FK Vlasina (Serbian Cyrillic: ФК Власина) is a football club based in Vlasotince, Serbia.

History
The club is one of the oldest football clubs in former Yugoslavia. Founded by locals returning from higher education in major European capitals between the two World Wars, FK Vlasina exists since 1920. Symbolically, the club has been a sign of implementation of advanced European ideas in Serbian society. The development of FK Vlasina is directly linked to the social and economical development of the region around Vlasotince in south-eastern Serbia.

Early period
The founder and first president was Vojislav Popović, who brought the first football in the town.
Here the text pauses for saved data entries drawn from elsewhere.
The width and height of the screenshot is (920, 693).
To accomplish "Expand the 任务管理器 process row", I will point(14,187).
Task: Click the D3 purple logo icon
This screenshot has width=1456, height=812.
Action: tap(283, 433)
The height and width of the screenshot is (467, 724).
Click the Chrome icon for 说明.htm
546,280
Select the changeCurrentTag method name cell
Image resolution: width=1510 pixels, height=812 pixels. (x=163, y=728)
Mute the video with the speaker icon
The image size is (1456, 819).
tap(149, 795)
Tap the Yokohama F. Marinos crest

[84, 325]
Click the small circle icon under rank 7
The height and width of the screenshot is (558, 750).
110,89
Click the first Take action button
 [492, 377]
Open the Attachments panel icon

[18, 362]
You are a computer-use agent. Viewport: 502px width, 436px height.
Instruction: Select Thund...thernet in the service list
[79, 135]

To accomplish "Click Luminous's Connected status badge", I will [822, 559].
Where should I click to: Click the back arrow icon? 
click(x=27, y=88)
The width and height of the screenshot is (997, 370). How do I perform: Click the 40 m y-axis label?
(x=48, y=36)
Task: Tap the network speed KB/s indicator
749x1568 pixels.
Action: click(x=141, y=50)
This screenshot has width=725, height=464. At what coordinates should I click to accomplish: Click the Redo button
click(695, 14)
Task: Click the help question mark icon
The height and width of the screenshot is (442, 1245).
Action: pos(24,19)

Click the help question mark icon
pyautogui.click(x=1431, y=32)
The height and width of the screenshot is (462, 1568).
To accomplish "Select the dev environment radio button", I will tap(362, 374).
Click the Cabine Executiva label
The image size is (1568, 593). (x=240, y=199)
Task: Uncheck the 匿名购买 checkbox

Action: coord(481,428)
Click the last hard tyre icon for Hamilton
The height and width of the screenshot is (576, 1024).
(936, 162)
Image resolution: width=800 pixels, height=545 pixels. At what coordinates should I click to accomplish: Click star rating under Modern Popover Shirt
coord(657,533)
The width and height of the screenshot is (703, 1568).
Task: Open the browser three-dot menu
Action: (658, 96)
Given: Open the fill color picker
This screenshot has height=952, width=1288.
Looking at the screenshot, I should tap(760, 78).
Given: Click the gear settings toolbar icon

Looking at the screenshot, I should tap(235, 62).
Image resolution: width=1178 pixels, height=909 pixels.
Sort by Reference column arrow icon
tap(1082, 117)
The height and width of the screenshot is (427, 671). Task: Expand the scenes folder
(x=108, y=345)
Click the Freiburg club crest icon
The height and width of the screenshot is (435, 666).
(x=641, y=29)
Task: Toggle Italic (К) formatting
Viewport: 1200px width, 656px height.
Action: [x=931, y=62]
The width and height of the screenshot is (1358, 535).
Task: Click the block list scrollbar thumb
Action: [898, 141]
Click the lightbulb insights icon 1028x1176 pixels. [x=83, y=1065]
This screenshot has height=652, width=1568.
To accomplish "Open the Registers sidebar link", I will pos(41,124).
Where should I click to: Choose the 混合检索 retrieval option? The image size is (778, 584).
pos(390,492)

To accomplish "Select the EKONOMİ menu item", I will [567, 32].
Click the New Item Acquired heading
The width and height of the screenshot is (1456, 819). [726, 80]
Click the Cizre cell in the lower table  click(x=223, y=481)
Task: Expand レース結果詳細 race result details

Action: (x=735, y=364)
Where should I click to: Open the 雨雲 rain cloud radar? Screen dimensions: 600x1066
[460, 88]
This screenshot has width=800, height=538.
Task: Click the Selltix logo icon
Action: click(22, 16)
Since the foundation of the club football begin to have many enthusiasts among the population. Other clubs were also founded in Vlasotince, but FK Vlasina was always the most representative one. Some clubs such as SK Dečanski and SK Omladina were merged into FK Vlasina. VSK resisted and became the main local rival. The club competed in local leagues and played numerous tournaments having had as opponents some of the major national clubs, and from this period memorable was a 2–0 win over Belgrade´s SK Jugoslavija in one tournament in Niš. With the beginning of the Second World War the competitions in the region were interrompted.

Post-World War II era
In 1946 the sports activities restarted. After not managing it in the previous season, at the end of the season 1956–57 FK Vlasina achieves the promotion to the 4th zone of the Yugoslav Second League. That season was memorable for club supporters that watched the club to rivalise against many clubs that were or would become members of the Yugoslav top league. At the end of that season the Second and lower leagues suffered a series of structural remodelations and FK Vlasina ended placed for the next season into the 3rd national league – zone Niš. Until the 1980s the club competed in regional leagues. In 1987–88 the club wins the South Morava League. Next year Vlasina wins the Serbian League South achieving promotion to the Serbian First League, then a 3rd tier within Yugoslav league system. In their first season they finished 3rd, but in the next one they finished only 17th ending up relegated. During the 1990s the club will mostly play between the 3rd and 4th tiers, however in the late 1990s the youth players of the club achieved a number of regional successes having some good generations of players.

New millennium
In January 2001 the new administration was elected with Jovan Stojanović becoming a president who made investments in the club's infrastructure and stadium. At the end of the 2001–02 season the club lost against FK Car Konstantin in the qualifiers to the Second League of FR Yugoslavia, but they managed to be promoted next season by winning the 2002–03 Serbian League East. They will be playing the next seasons in the Second League and in 2004–05 the club managed to reach the quarter-finals of the Serbia and Montenegro Cup where they were unexpectedly eliminated on penalties by FK Kolubara after eliminating top league clubs such as FK Budućnost Podgorica and Belgrade's FK Rad in the previous rounds. In 2006–07 they reached the 1/8 finals where they lost again on a penalty shoot-out after a 0–0 draw against top league FK Bežanija. Until the season 2007–08 the club successfully competed in the second league but that year they ended relegated to the Serbian League East.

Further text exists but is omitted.